Every team has that person who connects the dots, keeps projects moving, and quietly helps others succeed. They make sure the right people talk to each other, follow up after meetings, share notes, and bridge gaps between systems or departments. You might recognise someone like that in your organisation. You might even be that person yourself.
This kind of work often sits at the heart of transformation. It’s the invisible effort that helps teams deliver, sometimes known as glue work.
Coined by software engineer and author Tanya Reilly in her influential talk Being Glue (2017), the term describes the often unseen work that holds teams together: coordinating, communicating, and problem-solving so others can do their jobs more effectively. As Reilly notes, glue work makes everyone else more effective.

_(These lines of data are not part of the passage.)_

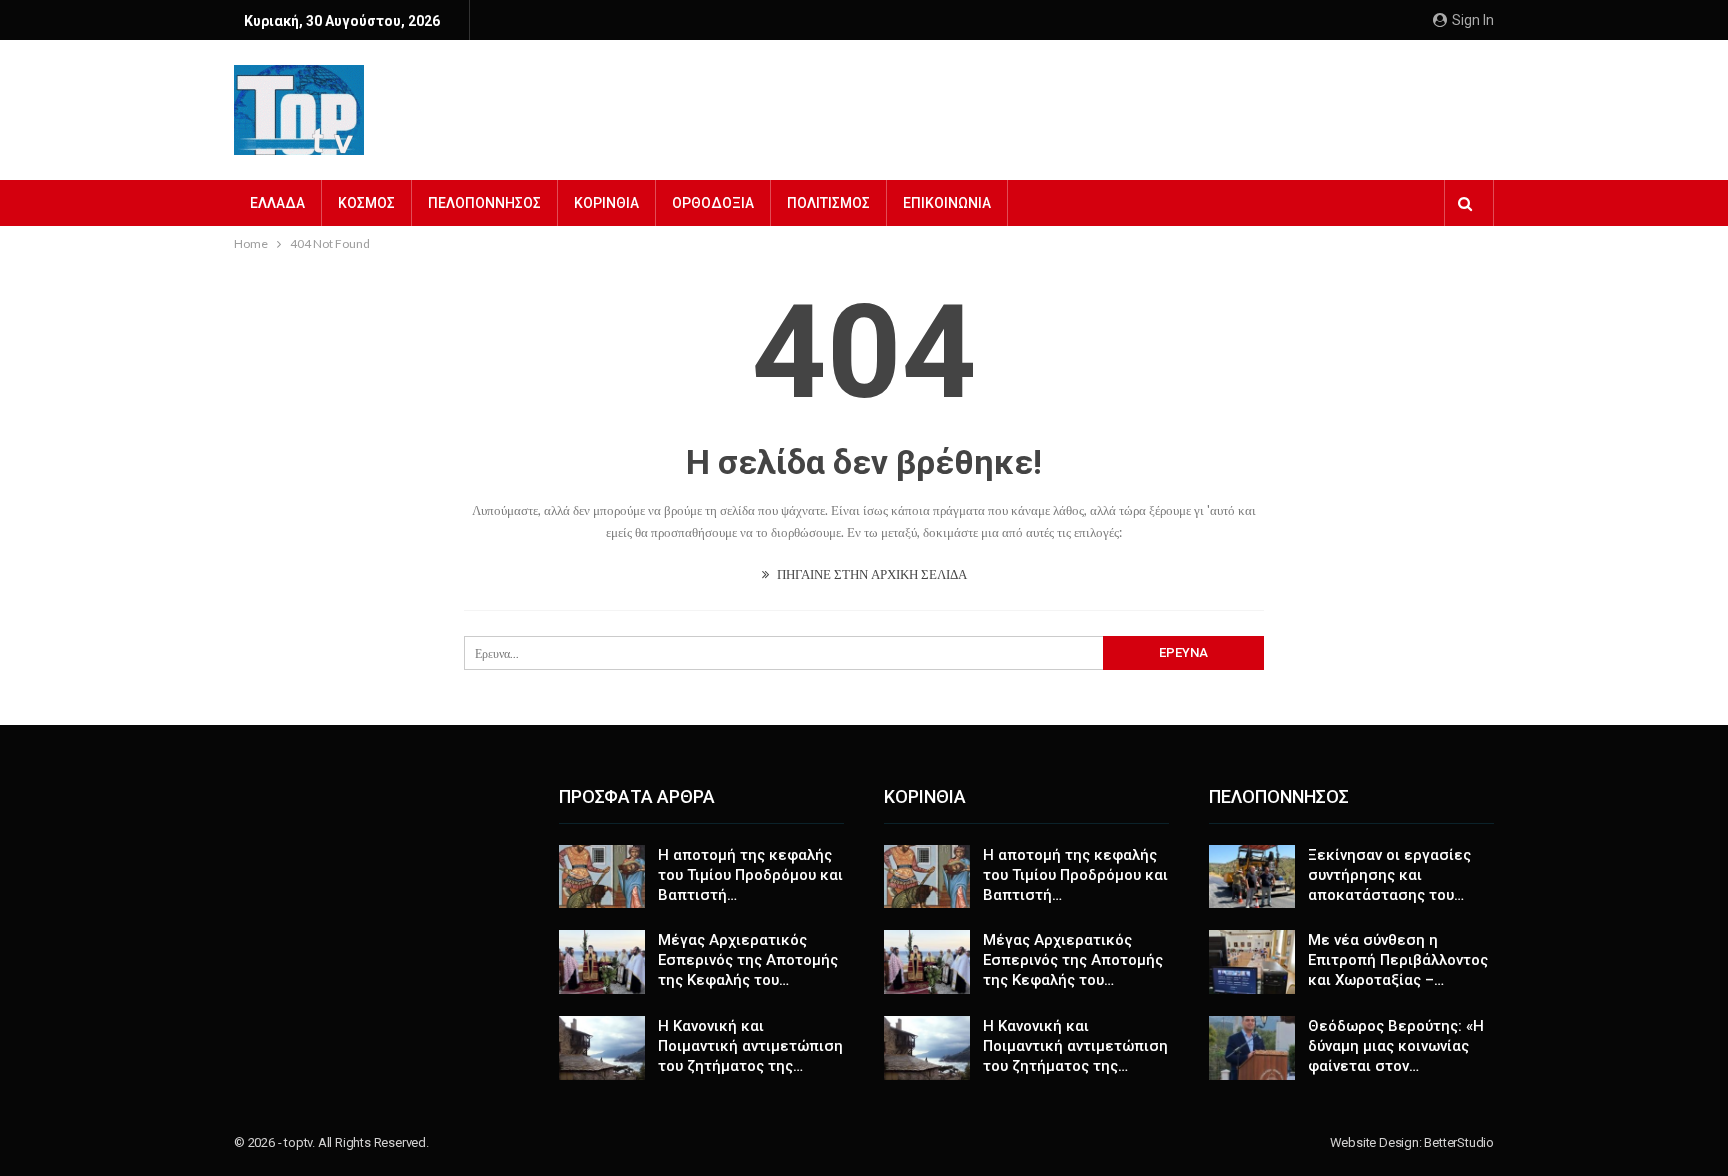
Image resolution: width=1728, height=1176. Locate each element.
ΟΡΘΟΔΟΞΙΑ (713, 203)
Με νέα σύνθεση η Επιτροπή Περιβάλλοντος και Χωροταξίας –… (1398, 960)
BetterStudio (1459, 1142)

Over time, the idea has expanded beyond software teams. Community builder Rosie Sherry, for instance, talked at Jisc’s recent Community Day in Bristol about how building and sustaining communities involves the same kind of glue work in connecting people, coordinating efforts, and working across disciplines.
Glue work in digital transformation is often the difference between good intentions and real progress. It’s the quiet effort that turns strategies into shared understanding, and shared understanding into action.
Glue work in HE and FE
In colleges and universities, glue work takes many forms. It might be a learning technologist or digital practitioner going beyond their job description to help academic staff translate curriculum goals into effective digital practice, or an administrator bridging the gap between IT systems and student needs. Within teams, the colleague who mentors others, shares practical solutions, and quietly holds things together when change makes everyday work feel uncertain is also doing glue work.
It becomes especially important when digital projects require input from across the organisation. Bringing together people from IT, teaching, and other departments often means balancing competing priorities, timelines, and perspectives. Progress relies on those who can translate between groups, build trust, and keep everyone aligned around a shared purpose.
These contributions are essential to digital transformation, yet they often go unrecognised because they don’t sit neatly within a single job role or performance target. For digital leaders, perhaps part of the challenge is finding ways to acknowledge and support this invisible work.

Recognising and supporting glue work
As we begin sharing outputs from our project exploring collaboration between IT, professional services, and teaching staff in FE, glue work feels like a useful lens. It highlights the informal, relational effort that enables systems and strategies to succeed.
When this kind of effort goes unrecognised, it can take its toll. Those who provide the glue often do so alongside their formal responsibilities, and without clear support it can become draining. For organisations, there’s also a risk: when undervalued people move on or burn out, they leave gaps that are difficult to fill.
Recognising glue work is important, but so too is creating the conditions that make it less necessary, where collaboration, communication and shared understanding are built into the system, not held together by individuals. For digital leaders the opportunity is to build cultures that value and sustain this invisible work while also addressing the gaps that make it indispensable.